Wednesday, July 09, 2008

Boredom and Imagination
I had a long conversation last night with a colleague who teaches something of a philosophy of art class. We were discussing attitudes - our own and our students' - toward art, observation, beauty, fiction....you know, standard Tuesday night conversation.

She said something that frankly shocked me. The last few semesters in this course, on the first day's discussion, students almost unanimously deride the value of imagination. They consider it a "pointless" resource, and using it a "complete waste of time".

Needless to say, I don't get to have discussions like this in a music theory class, so I didn't see it coming.

For a generation enthralled with role-playing games, virtual reality, and networks of friends and relationships even that exist on the fringe of the imaginary, I would have thought imagination played a key part in their existence. But it would seem the opposite is the case. Indeed, I am left having to assume that any person who fully discounts the usefulness of one's imagination - the fundamental muscle of creativity - simply doesn't have one, or at least not much of one.

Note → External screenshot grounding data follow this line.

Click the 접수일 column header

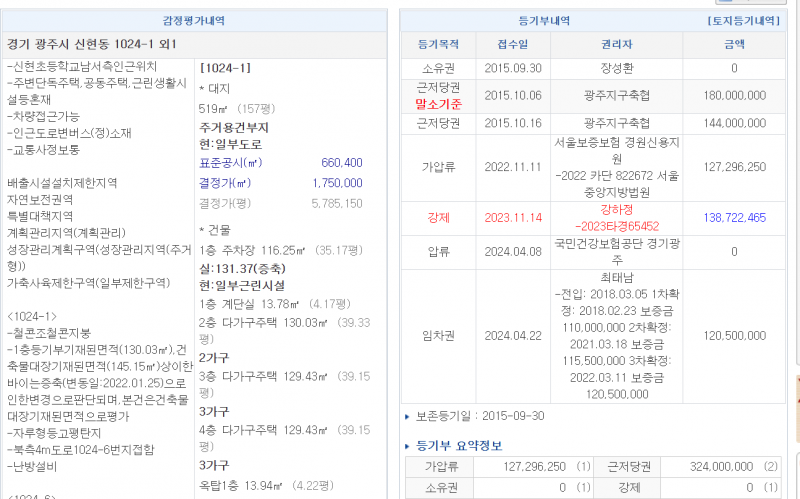point(512,44)
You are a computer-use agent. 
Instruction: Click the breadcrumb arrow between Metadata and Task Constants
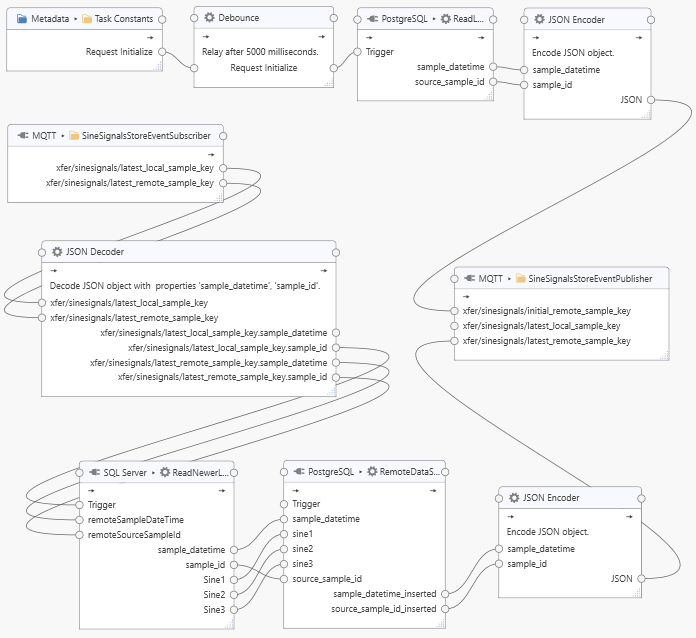tap(74, 19)
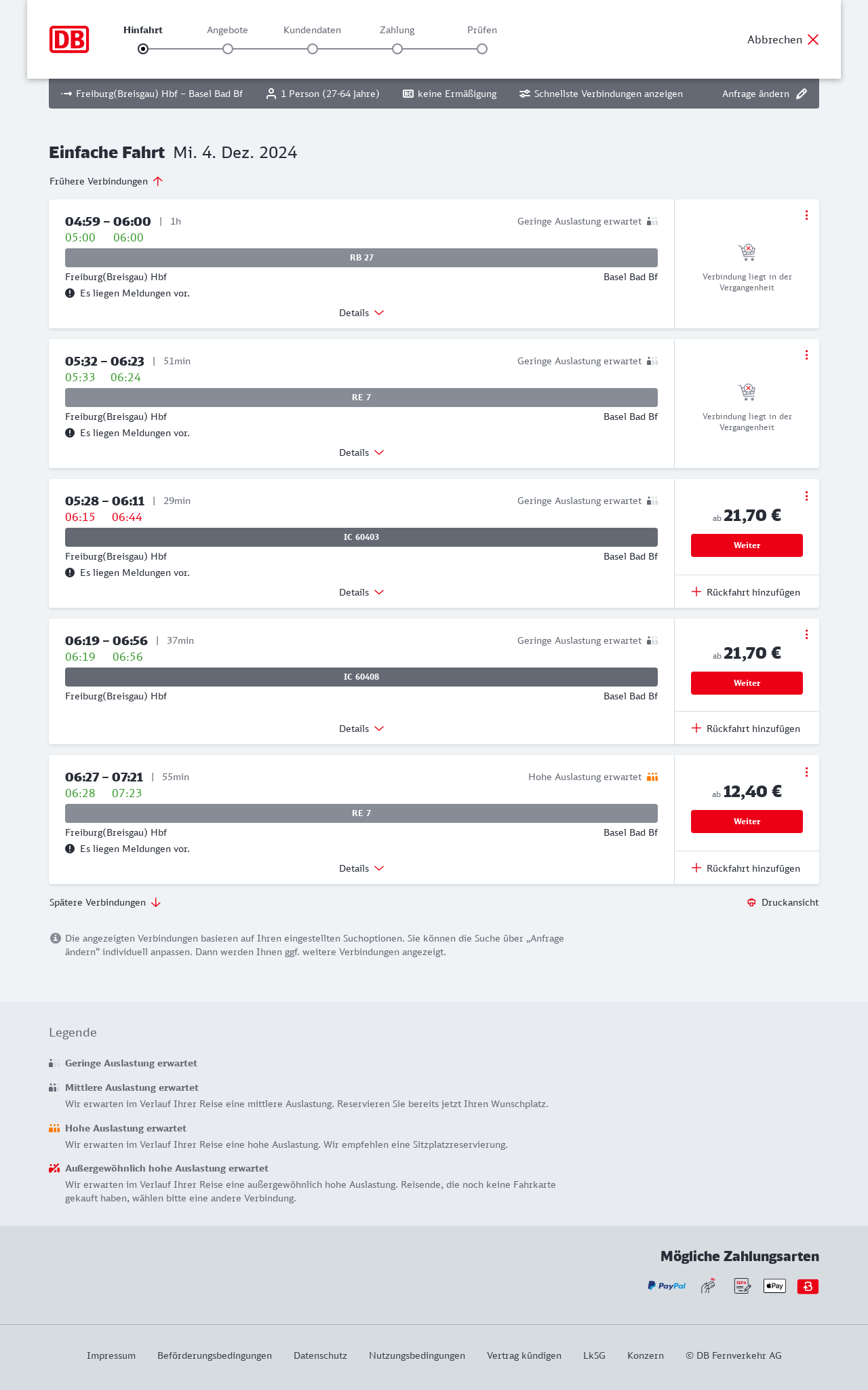Click the DB logo
Viewport: 868px width, 1390px height.
point(69,39)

Is this possible? Is there a population surge among the un-imaginative?

The second part of our conversation hinged on a question of mine that seemed like a logical follow-up to this revelation. Given that I *know* most of them are not spending lots of time productively on the outside of their brains, what do they spend all of their time doing, if not exercising their imaginations in some way or another?

She asks them that question, she said (see, I told you it was logical), and to a person, her students respond that they spend most of their time looking for ways to avert boredom. Their default position (in life) is bored disinterest.

Now, I'm not trying to disparage the youth here in a "the-kids-today" rant. That's the most tired, predictable, silliest drivel ever to mark growing old. For the most part, I consider that kind of nonsense to be sheer jealousy. What is more pathetic than the ravings of those that envy the beauty of youth? I'm not immune to it, obviously. But I try to keep it to a minimum. No, my trouble here is that I associate that kind of attitude - that would decry the value of imagination, hence stumble day-to-day in dreary boredom - with the jaded older set, those who prefer to lift up the glory of imagination's counterpart: reality (otherwise known as "the reeeal world"). I would not have thought students today to be so thoroughly disconnected from their imaginations....already.

And so I have questions.

Do you think they are telling the truth? Or did they simply not want to admit to or discuss their imaginations? Were you bored in college? (the stage of my life when I was *least* like that) Did you - or do you - think the imagination holds no value? Does this sound like young people you know? (no names, please) Do you think young people have always been like this and I'm just crazy? If not, to what do you attribute this phenomenon? What - if anything - might be the antidote?